—Ah! si l'on avait un secrétaire de ses ivresses!

—Au fond, il n'y a au monde que deux mondes: celui où l'on baîlle, et celui où l'on vous emprunte vingt francs.

—Dans l'hypertrophie du coeur, la figure, après la mort, prend le caractère extatique. Une jeune fille qu'on croyait morte à la suite de cette maladie,—son père pleurant au pied de son lit,—rejette soudain le drap qu'elle avait sur la tête, se soulève dans une attitude de prière, montrant un visage à la beauté surnaturelle qui fait croire à un miracle, et après un petit discours de consolation adressé à son père, se recouche et repose le drap sur sa tête, en disant: «Je puis dormir maintenant.»

—J'ai connu un amant qui disait à sa maîtresse se plaignant d'avoir perdu une fausse dent de 200 francs: «Si tu la faisais afficher?»

—Nous continuons intrépidement notre journal dans le vide, avec une foi d'apôtres et des illusions d'actionnaires. Villedeuil est obligé de vendre une collection des ORDONNANCES DES ROIS DE FRANCE pour lui allonger l'existence, puis il découvre un usurier dont il tire cinq à six mille francs. Les gérants, à cent sous la signature, se succèdent: le premier, Pouthier, un peintre bohème, ami de collège d'Edmond, est remplacé par un nommé Cahu, un être aussi fantastique que son nom, et qui est libraire philologique dans le quartier de la Sorbonne et membre de l'Académie d'Avranches; et Cahu cède la place à un ancien militaire, auquel un tic nerveux fait à tout moment regarder la place de ses épaulettes et cracher par-dessus ses deux épaules.

Dans les six mille francs que Villedeuil était censé avoir reçus de son usurier, figurait, pour une assez forte valeur, un lot de deux cents bouteilles de champagne. Le vin commençant à s'avarier, le fondateur de l'ÉCLAIR a l'idée d'enlever le journal en donnant un bal, et en offrant ce bal au champagne, comme prime aux abonnés. On invite toutes les connaissances de l'ÉCLAIR, le bohème Pouthier, un architecte sans ouvrage, un marchand de tableaux, des anonymes ramassés au hasard de la rencontre, quelques femmes vagues, et, à un moment, pour animer un peu cette fête de famille, Nadar, qui commençait une série de caricatures dans notre journal, a l'idée d'ouvrir les volets, et d'inviter les passants et les passantes par la fenêtre.

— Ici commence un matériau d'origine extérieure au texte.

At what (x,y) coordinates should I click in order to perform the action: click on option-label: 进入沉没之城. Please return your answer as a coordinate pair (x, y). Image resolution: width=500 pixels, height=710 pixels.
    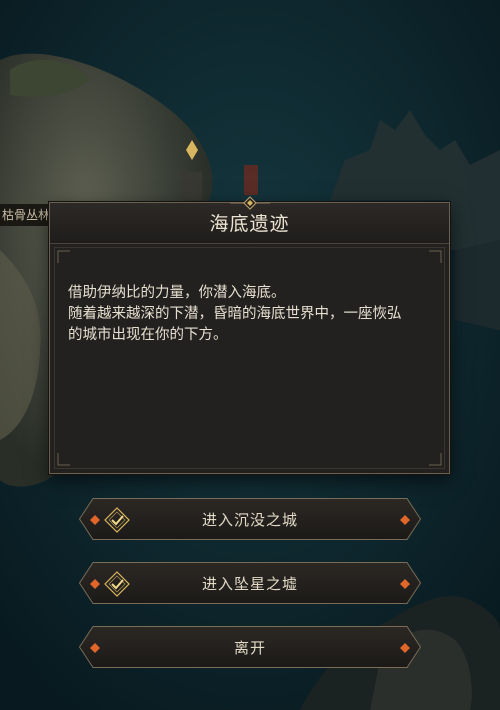
    Looking at the image, I should click on (250, 520).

—Une femme entretenue de notre maison disait à sa bonne: «Vous pourriez bien dire: Madame, s'il vous plaît.—Tiens, je n'ai pas la force de parler, et il faut encore que je dise: Madame, et s'il vous plaît!»

—Le Jéhovah de la Bible, un Arpin. Le Dieu de l'Évangile, un Ésope onctueux, un politique, un agent d'affaires à consultations gratuites et bienveillantes.

—Nous qui avons passé notre enfance à regarder, à copier des lithographies de Gavarni, nous qui étions, sans le connaître, et sans qu'il nous connût, ses admirateurs, nous avons décidé Villedeuil à lui demander des dessins. Et ce soir, un dîner a eu lieu, à la Maison d'Or, où il nous a proposé pour notre journal la série du MANTEAU D'ARLEQUIN.

—Portrait d'un vieux monsieur en omnibus. Face massive et mafflue. Des taches blanchâtres au lieu de sourcils. Yeux en verroterie bleue à fleur de tête. Poches jaunâtres et bleuissantes sous les yeux. Petit nez très relevé au bout couleur de nèfle. Oreilles couleur de vieille cire, avec dessus un duvet blanc comme sur les orties.